来源为靖宇县、抚松县露水河镇、抚松县松江河镇、抚松县、长白山、抚松县泉阳镇、抚松县东岗镇、抚松县漫江镇、抚松县兴参镇和抚松县万良镇已按2010版《中国药典》方法检测达标的吉林省十产地人参药材。

1.2 试剂和仪器

色谱纯甲醇、乙腈购自Fisher Scientific;分析纯甲醇、磷酸购自北京化工厂;水为杭州娃哈哈集团有限公司产娃哈哈饮用纯净水;人参皂苷Rg1、Re、Rb1、Rh1、Rd、Rg3对照品购自中国药品生物制品鉴定所;AB-135S十万分之一天平;KQ-250B型超声波清洗器;SORVALL Evolution RC高速离心机;Agilent 1260高效液相色谱仪;YXQ-LS-50A立式压力蒸汽灭菌锅;恒温培养振荡器（天津市欧若仪表有限公司）;BIC-250型人工气候箱;DHG7-9240A型电热恒温鼓风干燥箱。

1.3 人参双向固体发酵

十产地人参分别粉碎，过1号筛，加入适量的水和生长因子，混匀制成固体培养基，平均分装于三角瓶中，121℃灭菌60min，放入接种室冷却至室温。将已经培养好的灵芝种子液以一定的比例接入瓶装固体培养基中，放入人工气候箱中28℃避光培养30天。待菌丝已长满瓶底，取出，放入55℃烘箱，干燥后即为人参药性菌质。

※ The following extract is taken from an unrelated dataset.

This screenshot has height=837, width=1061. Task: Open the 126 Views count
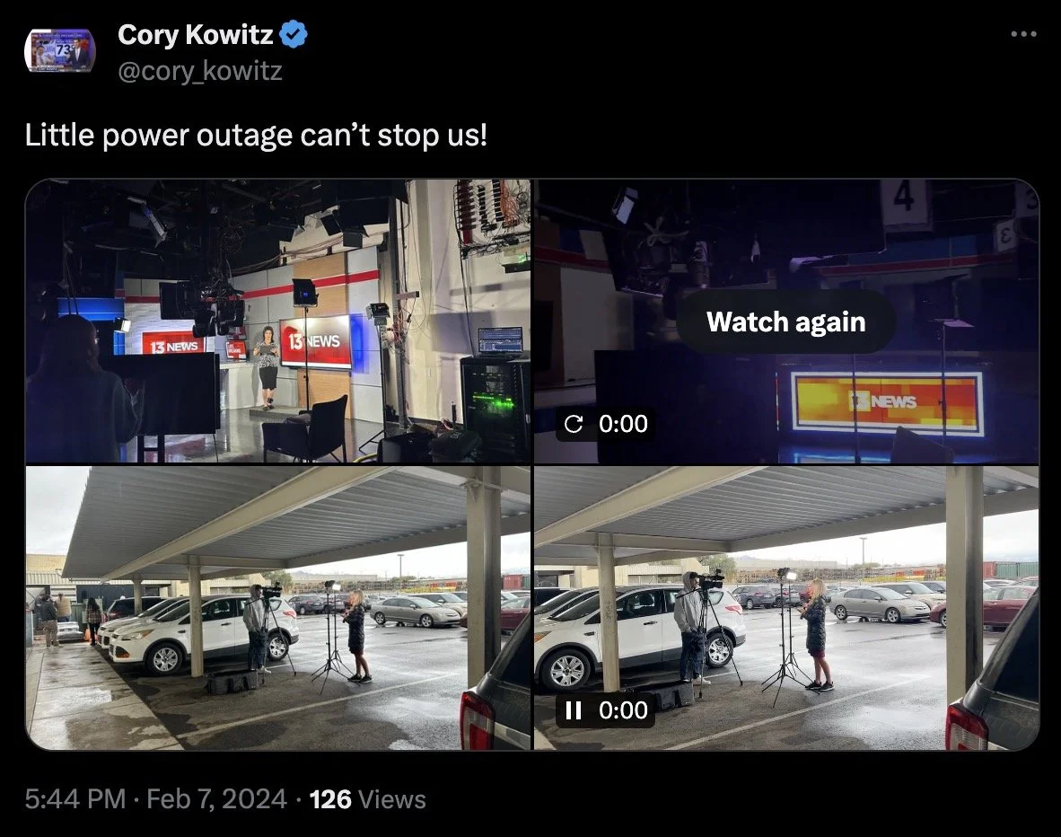coord(367,799)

1.4 人参皂苷Rg1、Re、Rb1、Rd、Rg3、Rh1含量测定

1.4.1 人参皂苷Rg1、Re、Rb1、Rd、Rg3含量测定色谱条件

色谱柱Agilent-SB（4.6×250mm，5μm），流动相：乙腈-0.4%磷酸水梯度洗脱（见表1），柱温：30℃，流速：1ml/min，检测波长：203nm。

1.4.2 人参皂苷Rh1含量测定的色谱条件

色谱柱GL Sciences-ODS（4.6×250mm，5μm），流动相：乙腈-水（26.5：73.5），柱温：30℃，流速：1ml/min，检测波长：203nm。

1.4.3 对照品溶液的制备

将6种人参皂苷对照品分别以甲醇为溶剂精密配置成0.2mg/ml的溶液。

1.4.4 供试品溶液的制备

取十产地人参及发酵后药材粉碎，过4号筛，分别精密称定1.25g，置于锥形瓶中，并精密加入25ml甲醇，密塞称重后，超声处理30min，超声后冷却补重，离心（8000r/min，20min），取上清液，用0.45μm微孔滤膜过滤，即得[3]。

1.4.5 含量测定

精密吸取上述制备液各20μl，用高效液相色谱仪进行分析， 每个供试品平行进2针，通过计算得出6种人参皂苷的含量，并对十产地人参双向固体发酵前后以上成分含量变化进行比较。

2 结果

2.1 十产地人参药材6种皂苷含量比较

实验中可知十产地人参药材中，人参皂苷Rg1、Re、Rb1、Rh1、Rd含量差异较大。其中，Rh1含量极微，人参皂苷Rg3几乎检测不到。结果分析表明，从靖宇县人参药材含二醇类和三醇类四环三萜皂苷量最高，三醇类皂苷（以Rg1、Re作参考）含量可达到其它产地的1.6～2.6倍，二醇类皂苷（以Rb1作参考）含量可达到其它产地的1.6～5.9倍，可见，不同产地人参药材各成分差异之大。

2.2 十产地人参发酵前后6种皂苷含量变化规律

发酵前后皂苷含量变化各不相同，但呈现出相同的转化规律：Rg1、Re、Rb1含量均大幅度下降，Rd、Rg3、Rh1含量均有明显升高（可参考图1～图2）。

3 讨论

十产地人参虽都产自吉林，但测定结果表明，不同皂苷含量差异甚大。比较十产地人参发酵前后6种皂苷的含量变化发现，Rg1、Re、Rb1含量下降明显，Rh1、Rd、Rg3含量明显升高，可以推测原人参药材中的主要皂苷Rg1、Re、Rb1通过双向固体发酵的手段发生了转化。而Rh1、Rd、Rg3含量的增加是与Rg1、Re、Rb1含量的减少有直接或间接关系的，Rg1可直接转化为Rh1（Rg1C20葡萄糖苷键断裂）[4]，Re可通过Rg1直接或间接转化为Rh1（ReC6末端的鼠李糖糖苷键断裂转化为Rg1，Rg1C20上葡萄糖苷键断裂转化为Rh1）[5，6]，Rb1可通过Rd直接或间接转化为Rg3（直接水解或相继水解Rb1C20上的两个葡萄糖）[7]。稀有皂苷明显增加，给灵芝菌种对人参药材的双向固体发酵研究带来了更大的研究意义，稀有人参皂苷Rh1和Rg3均为抗癌活性较强的成分。而对于转化的机理，需要进一步研究。

参考文献

[1]杨金玲，高丽丽，朱平.人参皂苷生物合成研究进展[J].药学学报，2013，48（2）：170-178.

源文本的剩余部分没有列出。